When I first saw Lashondia Palmer, 41, in Baptist Memorial Hospital’s intensive care unit, she looked as if she were in a torture chamber. On a special bed rotated at 180 degrees, she was facing the floor, with a dozen black belts and blue pads strapped to hold up her body. Only her dark hair in cornrows was visible. A large tube exiting her mouth was attached to a ventilator machine that was pumping 100 percent pure oxygen at near maximum pressure.

“It was the most horrible sight,” her husband, Mianju Delk, recalled. “It broke me down … It was hard to hold myself together.”

Two weeks earlier, Palmer was busy holding down two jobs. When she developed fever, chills and a cough, she thought she could shake it off. On her second visit to the emergency room, she was airlifted from Starkville, Mississippi, to Memphis.

Palmer’s lungs had failed. Lung washings showed she had the H1N1 flu (aka swine flu), and Acute Respiratory Distress Syndrome, a severe form of inflammation of the lungs. With ARDS, half the patients do not survive.

The special bed, called “RotoProne,” had been the best hope of keeping her alive by rotating the body, taking pressure off the inflamed parts of her lungs, and getting oxygen to her brain and unborn baby. The 21-week-old fetus, too, was starving for oxygen.

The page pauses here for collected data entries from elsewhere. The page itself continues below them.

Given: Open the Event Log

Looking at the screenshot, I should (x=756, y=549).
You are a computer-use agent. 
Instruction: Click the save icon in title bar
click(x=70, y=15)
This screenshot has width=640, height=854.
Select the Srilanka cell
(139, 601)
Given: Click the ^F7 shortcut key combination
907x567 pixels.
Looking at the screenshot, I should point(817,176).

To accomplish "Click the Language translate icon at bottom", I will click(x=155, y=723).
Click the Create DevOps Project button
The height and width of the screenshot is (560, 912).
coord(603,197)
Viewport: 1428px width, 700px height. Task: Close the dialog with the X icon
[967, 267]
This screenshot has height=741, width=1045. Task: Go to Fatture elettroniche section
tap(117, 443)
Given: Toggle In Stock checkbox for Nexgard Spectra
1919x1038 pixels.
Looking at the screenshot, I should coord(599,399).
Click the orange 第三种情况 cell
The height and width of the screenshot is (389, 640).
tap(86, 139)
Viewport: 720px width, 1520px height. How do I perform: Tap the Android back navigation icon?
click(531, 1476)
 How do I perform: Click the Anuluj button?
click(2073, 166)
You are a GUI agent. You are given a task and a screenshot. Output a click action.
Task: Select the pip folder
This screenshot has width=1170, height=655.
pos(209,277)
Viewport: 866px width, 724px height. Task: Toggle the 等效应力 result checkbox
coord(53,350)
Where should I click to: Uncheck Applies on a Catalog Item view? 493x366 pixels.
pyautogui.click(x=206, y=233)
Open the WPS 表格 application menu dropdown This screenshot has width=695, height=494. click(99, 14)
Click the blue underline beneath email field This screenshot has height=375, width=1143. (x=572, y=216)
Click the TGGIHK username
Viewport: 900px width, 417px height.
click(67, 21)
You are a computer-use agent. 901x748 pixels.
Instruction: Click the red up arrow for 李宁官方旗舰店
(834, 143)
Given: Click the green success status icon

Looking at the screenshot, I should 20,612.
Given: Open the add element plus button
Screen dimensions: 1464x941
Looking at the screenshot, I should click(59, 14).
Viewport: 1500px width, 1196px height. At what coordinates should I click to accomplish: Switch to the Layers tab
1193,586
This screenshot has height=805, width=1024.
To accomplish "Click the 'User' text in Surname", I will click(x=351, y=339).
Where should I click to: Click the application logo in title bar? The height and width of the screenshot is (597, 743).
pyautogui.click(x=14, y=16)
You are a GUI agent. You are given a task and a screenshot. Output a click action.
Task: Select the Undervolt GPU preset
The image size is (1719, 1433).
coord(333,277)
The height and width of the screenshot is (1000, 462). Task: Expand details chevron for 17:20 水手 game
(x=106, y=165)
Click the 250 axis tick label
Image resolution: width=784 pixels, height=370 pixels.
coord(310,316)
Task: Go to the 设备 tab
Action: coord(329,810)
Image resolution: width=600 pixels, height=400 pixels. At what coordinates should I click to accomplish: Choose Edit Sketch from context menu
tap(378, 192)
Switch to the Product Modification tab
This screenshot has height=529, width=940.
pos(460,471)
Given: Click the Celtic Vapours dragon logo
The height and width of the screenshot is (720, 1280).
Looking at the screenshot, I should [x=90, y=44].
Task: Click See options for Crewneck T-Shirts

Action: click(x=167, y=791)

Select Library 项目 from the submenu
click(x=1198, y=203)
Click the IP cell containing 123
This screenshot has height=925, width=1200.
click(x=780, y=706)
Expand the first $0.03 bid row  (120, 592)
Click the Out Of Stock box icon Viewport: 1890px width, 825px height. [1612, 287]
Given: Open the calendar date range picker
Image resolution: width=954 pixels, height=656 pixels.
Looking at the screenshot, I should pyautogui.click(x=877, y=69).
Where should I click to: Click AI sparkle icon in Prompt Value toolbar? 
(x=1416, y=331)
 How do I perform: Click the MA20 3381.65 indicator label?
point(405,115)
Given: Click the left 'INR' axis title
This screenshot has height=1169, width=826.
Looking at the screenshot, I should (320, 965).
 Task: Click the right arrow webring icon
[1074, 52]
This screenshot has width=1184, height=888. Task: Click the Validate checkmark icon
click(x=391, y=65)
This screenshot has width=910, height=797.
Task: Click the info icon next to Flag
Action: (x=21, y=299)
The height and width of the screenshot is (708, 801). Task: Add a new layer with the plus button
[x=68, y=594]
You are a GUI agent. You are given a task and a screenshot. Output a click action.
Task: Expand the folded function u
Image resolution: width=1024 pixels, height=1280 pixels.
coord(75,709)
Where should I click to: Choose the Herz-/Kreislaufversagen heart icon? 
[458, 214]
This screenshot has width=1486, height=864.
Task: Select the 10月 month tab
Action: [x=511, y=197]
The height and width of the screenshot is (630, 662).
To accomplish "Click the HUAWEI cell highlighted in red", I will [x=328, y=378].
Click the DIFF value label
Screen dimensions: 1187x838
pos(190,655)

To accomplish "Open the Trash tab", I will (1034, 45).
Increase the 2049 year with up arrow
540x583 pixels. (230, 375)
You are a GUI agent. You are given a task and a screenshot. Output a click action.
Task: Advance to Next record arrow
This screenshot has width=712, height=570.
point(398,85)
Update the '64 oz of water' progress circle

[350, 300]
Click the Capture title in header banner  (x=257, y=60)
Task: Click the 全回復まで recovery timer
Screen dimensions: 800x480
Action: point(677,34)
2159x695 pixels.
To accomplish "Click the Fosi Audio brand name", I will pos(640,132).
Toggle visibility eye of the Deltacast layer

During my initial examination of Palmer, I listened to her failed lungs. I was certain we were going to lose two lives.

I realized there was one hope for survival: a technique called ECMO, or extracorporeal membrane oxygenation, which can be used to bypass the heart and lungs. Recently, Baptist had become one of 148 centers in the country to provide this treatment.

Once before at Baptist, the team had placed a pregnant woman on ECMO. The baby survived, but the mother died from a brain hemorrhage, likely caused by the blood thinners required for the procedure.

Now Palmer was off the RotoProne bed and on ECMO with a large catheter piercing her neck. The line stretched nearly a foot into a great vessel alongside her heart with one bore hole in the catheter drawing nonoxygenated blood and another bore hole supplying fresh blood. “These tubes are like the mother’s umbilical cord supplying her with oxygen,” said Dr. John Craig, a cardiothoracic surgeon.

In essence, we had created a womb for the mother to allow the lung inflammation and stiffness to subside and normal lung function to recover.

Each day for two weeks, we monitored Palmer’s oxygenation, while the obstetricians monitored the fetal heart rate. The baby was not in any fetal distress. In fact, for much of the severe course of her illness Palmer too was sedated. “She woke up wondering where she was,” Delk said.

A “perfusionist” — a specially trained nurse-technician — minds the machine 24/7, in addition to the ICU nurse caring for Palmer. A dozen other doctors and nurses mind her kidneys, brain, heart, nutrition and the growing baby inside her.

The same week Palmer was hospitalized, a review paper was published on the successful use of ECMO in pregnant patients. Researchers reported on 45 pregnant patients across the nation, who on average were 26 weeks pregnant and required ECMO for nearly two weeks. In the study, nearly 80 percent of the mothers and 65 percent of the fetuses survived.

“This is beyond critical care,” Craig said. “What we were providing to the mother and baby is life supporting and life saving.”

I think it is more. It is life changing and life giving.

I often wonder what would have happened if there were no ECMO center, if there were no surgeon or if I had not made a call in sufficient time. Life is fragile, and something as simple and prevalent as the flu can go really badly. We only need to ask Lashondia Palmer, who will give birth to a healthy Christopher Palmer Delk in August.